From then on, Ampere will be separated from the Renault Group, but the ownership structure will not change – Ampere will remain 100 per cent in the hands of the carmaker. The IPO will follow a few months later: Ampere shares will be traded from spring 2024, de Meo told the French BFM TV.
He did not narrow down the date for the IPO more precisely. “So we separate, and then we see if we have the right conditions to enter the market,” de Meo said. Renault’s top management thus wants to ensure a certain flexibility to find a suitable date. An investor for the IPO has already been identified: alliance partner Nissan will invest up to 600 million euros in Ampere and receive a seat on the board in return.

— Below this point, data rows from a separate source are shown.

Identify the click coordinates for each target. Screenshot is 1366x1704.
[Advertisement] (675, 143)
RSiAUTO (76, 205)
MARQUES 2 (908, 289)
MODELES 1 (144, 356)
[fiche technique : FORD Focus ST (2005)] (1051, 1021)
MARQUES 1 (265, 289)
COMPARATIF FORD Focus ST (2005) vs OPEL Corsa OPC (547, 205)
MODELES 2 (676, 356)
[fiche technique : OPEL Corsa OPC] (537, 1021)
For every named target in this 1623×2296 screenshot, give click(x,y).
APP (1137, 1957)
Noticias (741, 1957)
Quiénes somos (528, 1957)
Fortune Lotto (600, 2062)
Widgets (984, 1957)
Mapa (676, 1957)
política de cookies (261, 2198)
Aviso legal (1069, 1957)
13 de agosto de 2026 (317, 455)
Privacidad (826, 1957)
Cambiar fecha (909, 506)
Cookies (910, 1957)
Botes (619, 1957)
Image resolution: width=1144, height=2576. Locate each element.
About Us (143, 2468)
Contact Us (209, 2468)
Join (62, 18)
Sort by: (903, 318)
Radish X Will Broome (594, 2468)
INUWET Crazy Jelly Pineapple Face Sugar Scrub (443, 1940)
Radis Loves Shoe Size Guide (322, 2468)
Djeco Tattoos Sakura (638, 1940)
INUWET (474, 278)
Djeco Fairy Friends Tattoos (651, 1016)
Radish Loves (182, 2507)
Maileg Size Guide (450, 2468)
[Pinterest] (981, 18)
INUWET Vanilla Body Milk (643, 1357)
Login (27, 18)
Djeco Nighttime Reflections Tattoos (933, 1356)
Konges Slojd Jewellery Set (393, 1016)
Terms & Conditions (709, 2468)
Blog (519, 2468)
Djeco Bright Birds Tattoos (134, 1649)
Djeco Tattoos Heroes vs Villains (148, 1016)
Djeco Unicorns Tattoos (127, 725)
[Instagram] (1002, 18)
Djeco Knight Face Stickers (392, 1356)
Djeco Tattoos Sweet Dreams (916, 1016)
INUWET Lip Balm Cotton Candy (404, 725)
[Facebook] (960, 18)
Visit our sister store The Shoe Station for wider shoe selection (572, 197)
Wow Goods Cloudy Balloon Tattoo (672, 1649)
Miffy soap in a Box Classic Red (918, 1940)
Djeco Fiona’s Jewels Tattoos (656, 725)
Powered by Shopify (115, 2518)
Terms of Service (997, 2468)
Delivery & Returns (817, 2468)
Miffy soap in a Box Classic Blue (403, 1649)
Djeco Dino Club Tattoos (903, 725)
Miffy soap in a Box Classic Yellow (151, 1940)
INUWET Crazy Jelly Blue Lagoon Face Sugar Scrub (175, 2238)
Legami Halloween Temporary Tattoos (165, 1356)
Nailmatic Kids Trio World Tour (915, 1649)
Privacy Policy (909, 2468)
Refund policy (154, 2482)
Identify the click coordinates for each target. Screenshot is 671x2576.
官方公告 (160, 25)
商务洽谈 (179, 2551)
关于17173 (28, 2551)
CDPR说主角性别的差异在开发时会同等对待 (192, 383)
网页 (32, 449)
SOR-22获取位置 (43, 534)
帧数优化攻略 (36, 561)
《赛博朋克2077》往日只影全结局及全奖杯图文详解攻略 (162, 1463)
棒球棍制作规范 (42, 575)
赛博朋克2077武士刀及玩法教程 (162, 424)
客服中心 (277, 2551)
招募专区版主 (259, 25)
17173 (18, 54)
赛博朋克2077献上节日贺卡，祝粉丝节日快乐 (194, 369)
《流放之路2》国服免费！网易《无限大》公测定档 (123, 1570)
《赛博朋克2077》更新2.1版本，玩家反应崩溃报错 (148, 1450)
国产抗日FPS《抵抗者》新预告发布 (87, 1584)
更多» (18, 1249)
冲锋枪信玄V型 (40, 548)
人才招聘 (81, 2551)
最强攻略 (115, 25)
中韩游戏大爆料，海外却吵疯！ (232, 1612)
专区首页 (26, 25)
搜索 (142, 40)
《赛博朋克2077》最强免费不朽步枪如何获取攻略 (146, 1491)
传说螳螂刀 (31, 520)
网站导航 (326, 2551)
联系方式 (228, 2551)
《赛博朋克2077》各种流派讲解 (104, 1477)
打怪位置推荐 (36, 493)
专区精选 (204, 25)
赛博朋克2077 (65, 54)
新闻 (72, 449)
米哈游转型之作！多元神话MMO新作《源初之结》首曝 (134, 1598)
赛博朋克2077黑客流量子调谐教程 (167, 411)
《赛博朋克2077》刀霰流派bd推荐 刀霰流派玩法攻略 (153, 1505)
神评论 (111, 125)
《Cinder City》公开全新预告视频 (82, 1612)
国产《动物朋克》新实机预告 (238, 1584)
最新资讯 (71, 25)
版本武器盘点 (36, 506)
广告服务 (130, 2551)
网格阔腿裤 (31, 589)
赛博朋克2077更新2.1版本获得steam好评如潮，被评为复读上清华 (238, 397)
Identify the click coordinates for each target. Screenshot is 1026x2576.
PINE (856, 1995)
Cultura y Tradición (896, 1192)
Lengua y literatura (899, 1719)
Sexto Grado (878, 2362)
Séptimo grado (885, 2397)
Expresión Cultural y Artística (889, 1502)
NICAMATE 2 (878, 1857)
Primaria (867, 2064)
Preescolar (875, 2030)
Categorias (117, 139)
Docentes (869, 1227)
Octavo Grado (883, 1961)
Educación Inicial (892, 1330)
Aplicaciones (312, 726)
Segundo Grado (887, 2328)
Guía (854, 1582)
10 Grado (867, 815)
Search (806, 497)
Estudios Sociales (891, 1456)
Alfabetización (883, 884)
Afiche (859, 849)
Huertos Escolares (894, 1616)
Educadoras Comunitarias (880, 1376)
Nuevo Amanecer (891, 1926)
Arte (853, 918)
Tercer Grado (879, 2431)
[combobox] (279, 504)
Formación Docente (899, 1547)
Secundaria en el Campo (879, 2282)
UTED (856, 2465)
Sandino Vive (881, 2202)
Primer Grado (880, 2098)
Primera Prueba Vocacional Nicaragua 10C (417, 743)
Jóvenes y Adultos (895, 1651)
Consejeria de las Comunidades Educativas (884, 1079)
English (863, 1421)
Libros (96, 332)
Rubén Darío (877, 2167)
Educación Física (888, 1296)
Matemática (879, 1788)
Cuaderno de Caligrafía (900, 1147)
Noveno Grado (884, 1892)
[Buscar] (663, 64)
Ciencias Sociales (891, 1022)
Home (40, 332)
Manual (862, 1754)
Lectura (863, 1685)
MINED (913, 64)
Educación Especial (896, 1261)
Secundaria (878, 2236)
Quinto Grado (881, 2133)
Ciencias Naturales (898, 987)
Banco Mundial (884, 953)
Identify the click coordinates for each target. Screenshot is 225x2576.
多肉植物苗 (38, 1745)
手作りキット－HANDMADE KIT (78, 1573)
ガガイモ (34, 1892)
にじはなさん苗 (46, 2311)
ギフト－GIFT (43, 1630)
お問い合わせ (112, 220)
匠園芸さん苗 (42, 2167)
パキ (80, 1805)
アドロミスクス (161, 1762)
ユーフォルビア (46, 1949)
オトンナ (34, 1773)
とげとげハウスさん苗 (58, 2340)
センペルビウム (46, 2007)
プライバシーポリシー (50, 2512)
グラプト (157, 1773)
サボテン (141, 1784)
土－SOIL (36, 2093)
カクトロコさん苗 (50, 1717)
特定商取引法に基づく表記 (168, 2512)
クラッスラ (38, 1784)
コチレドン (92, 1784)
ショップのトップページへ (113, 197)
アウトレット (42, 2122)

However, what percentage of shares the Japanese will acquire for this sum remains to be seen. During talks about the reorganisation of the alliance, which have been going on for years, it was agreed that Nissan could take a stake of up to 15 per cent in Ampere – which also corresponds to the cross-shareholding of Renault and Nissan. According to a report in the Japanese daily Yomiuri Shimbun from July, Nissan will probably receive less than ten per cent for this investment.
De Meo himself will become head of Ampere. Renault already presented the management team of the new division in June. The Spanish Josep Maria Recasens as Chief Operating Officer and the French Vincent Piquet as Chief Finance Officer will support De Meo. The Ampere team will comprise around 10,000 employees, one-third of them engineers. These will not only develop in the field of electric drives but will also make Ampere a major player in software-defined vehicles.
With its own e-mobility and software development and simultaneous access to Renault’s industrial resources, Ampere’s primary goal is to reduce the cost of the next generation of electric cars. It previously announced a target of 40 per cent. Ampere targets an average annual revenue growth rate of 30 per cent by 2030. With 80 per cent of its investments already made, Ampere is expected to turn a profit by 2025 and achieve double-digit margins by 2030.
In June, when the spin-off was announced for the second half of 2023, the division said it would give further details for its financial targets at a special capital markets day.